_Set exercise_
Pull out every line of the listing that contains the word "This". Case counts, so match capital and lowercase letters.

_Records to process_
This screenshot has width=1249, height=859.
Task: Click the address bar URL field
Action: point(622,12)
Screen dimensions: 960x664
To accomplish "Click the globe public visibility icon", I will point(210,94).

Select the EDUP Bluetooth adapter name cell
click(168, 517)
--
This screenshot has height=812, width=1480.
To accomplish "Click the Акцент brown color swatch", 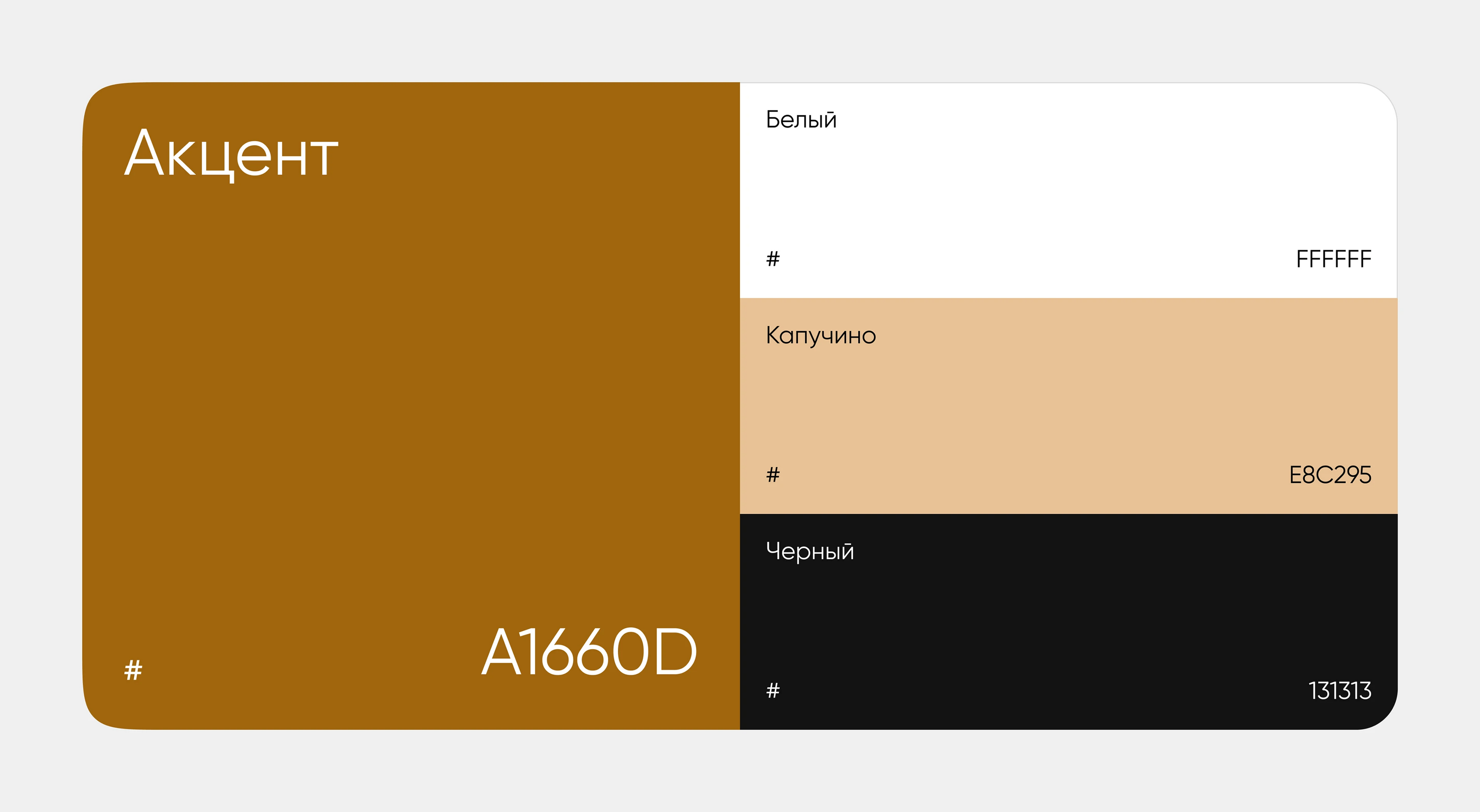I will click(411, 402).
* * *
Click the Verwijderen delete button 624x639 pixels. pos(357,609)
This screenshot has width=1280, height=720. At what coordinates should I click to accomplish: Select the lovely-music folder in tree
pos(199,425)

_Exercise solution_
This screenshot has width=1249, height=859.
This screenshot has height=812, width=1480.
This screenshot has width=1280, height=720. At what coordinates should I click to accomplish: Select the lovely-music folder in tree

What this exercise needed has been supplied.